The head of the California Department of Education, Tom Torlakson, made remarks and spoke on a panel at the Public Policy Institute of California 2012 Speaker Series on California’s Future at the institute’s Bechtel Conference Center in the Financial District.
At Thursday’s event, “The Future of Education in California,” moderated by PPIC president Mark Baldassare, Torlakson touched on several topics, including infusing “education optimism” into lawmakers and voters, following up on research to establish high-quality education plans and using technology to modernize state classrooms.
Torlakson also spoke about the importance of preschool to close the achievement gap and increasing science, technology, engineering and math learning to provide students with more career opportunities down the line.
“We have all these aspirations but at the same time we have a huge crisis,” he said about budget cuts affecting education.
He repeated throughout the discussion that California should be investing in its children.
The fall election came up when the superintendent shared his support for propositions 30 and 38.
“There’s a big role the state has to play in financing,” he said.
Prop. 30 is a sales and income tax increase backed by Gov.

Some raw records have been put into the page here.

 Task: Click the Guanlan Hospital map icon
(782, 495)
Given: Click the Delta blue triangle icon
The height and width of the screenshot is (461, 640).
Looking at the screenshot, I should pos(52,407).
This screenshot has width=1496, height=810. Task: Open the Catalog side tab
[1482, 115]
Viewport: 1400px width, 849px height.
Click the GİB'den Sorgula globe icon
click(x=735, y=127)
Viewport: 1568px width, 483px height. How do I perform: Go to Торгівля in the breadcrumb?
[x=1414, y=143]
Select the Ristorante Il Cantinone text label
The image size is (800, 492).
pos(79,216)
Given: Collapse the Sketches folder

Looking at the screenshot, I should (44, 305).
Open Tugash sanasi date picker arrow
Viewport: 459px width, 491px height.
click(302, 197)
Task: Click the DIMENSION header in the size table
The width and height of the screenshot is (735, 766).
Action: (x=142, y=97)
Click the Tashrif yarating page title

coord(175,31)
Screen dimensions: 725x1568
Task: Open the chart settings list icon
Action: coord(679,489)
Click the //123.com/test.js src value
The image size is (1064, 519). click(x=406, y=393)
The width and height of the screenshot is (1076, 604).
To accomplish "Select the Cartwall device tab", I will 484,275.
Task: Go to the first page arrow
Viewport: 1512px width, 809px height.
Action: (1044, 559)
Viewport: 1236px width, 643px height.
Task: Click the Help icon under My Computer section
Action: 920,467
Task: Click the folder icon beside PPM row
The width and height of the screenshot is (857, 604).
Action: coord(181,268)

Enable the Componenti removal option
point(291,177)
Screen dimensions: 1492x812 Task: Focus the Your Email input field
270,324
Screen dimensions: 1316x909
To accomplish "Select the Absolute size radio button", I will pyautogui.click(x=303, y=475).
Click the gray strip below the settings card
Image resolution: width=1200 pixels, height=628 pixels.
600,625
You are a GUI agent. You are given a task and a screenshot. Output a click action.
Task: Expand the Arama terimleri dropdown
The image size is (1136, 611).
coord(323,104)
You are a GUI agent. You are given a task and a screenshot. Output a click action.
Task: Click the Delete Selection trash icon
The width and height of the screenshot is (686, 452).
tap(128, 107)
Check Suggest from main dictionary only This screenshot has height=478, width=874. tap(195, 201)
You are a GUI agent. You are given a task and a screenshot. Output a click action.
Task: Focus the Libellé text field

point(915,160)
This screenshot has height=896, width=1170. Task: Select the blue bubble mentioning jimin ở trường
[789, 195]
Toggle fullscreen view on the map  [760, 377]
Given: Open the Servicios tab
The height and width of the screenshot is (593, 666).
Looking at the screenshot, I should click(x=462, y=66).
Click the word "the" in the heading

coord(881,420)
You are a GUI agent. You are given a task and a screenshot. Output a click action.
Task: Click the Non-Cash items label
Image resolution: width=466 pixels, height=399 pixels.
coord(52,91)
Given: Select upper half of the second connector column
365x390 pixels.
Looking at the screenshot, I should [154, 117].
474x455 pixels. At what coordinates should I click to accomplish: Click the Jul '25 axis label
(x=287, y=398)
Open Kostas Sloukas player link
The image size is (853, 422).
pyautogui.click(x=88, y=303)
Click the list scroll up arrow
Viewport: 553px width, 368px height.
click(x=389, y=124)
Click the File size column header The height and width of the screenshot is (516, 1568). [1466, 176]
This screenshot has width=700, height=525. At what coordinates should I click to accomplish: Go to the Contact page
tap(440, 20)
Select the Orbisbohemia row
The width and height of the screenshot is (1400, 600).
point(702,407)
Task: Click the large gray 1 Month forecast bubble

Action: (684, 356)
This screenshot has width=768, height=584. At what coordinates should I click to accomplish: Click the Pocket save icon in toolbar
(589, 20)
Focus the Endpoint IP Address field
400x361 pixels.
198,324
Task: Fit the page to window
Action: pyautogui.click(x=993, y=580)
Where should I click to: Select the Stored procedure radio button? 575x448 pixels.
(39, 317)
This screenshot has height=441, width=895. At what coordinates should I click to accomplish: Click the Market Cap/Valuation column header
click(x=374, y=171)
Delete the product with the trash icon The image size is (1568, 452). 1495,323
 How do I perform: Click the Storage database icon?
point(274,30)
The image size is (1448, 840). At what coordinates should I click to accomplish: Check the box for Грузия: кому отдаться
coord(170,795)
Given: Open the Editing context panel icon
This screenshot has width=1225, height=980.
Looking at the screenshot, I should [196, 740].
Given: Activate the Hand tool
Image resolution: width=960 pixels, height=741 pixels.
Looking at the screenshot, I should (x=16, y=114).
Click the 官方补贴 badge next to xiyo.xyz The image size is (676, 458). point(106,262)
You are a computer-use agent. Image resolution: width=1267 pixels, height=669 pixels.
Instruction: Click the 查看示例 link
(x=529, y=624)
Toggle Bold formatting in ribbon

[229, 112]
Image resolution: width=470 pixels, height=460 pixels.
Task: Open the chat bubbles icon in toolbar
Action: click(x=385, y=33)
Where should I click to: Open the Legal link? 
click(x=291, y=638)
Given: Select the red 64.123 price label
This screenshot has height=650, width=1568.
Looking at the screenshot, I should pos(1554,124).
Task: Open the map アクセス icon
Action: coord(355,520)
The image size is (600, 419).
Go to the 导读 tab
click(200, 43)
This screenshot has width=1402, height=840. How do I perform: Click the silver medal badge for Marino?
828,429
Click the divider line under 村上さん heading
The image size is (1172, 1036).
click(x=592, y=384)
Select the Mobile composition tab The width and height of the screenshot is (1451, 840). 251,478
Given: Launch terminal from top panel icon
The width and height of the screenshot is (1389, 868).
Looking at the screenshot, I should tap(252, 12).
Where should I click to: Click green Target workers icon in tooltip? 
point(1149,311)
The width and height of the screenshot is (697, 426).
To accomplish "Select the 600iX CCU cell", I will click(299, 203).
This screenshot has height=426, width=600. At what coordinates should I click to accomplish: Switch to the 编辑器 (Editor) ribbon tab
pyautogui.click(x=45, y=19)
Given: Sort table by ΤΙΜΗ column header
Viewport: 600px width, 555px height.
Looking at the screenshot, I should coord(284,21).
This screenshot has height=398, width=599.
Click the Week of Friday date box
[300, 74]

Jerry Brown intended to push money toward education. Prop. 38 would also raise taxes for schools.
He said this fall voters should be focused in investing in students, especially after some schools have seen budgets slashed up to 25 percent.
Alameda County Office of Education Superintendent Sheila Jordan praised Torlakson’s efforts to push the state to join the SMARTER Balanced Assessment Consortium last year.
Jordan touted the consortium’s emphasis on problem solving instead of regurgitating facts.
Torlakson noted high achievement should not be based solely on math and language arts test scores, but by how well teachers integrate technology, lower dropout rates and the use of art in the classroom, among other tools.
Jordan, along with panelist Michael Hanson, the Fresno Unified School District Superintendent, spoke how policy impacts individual districts, which serve a variety of students, many living in poverty and with limited English skills.
Jordan emphasized supporting administrators to keep classrooms–and in turn, students–strong.
“Teachers can be most effective with strong leadership,” she said.
She also noted, “children have to come school ready to learn,” which requires policies that support low-income families with proper health care, nutrition, housing and other needs to keep students in prime learning condition.
The PPIC is located at 500 Washington St. The institute is a nonpartisan group that engages in discussion and research on policy in economic, social and political issues.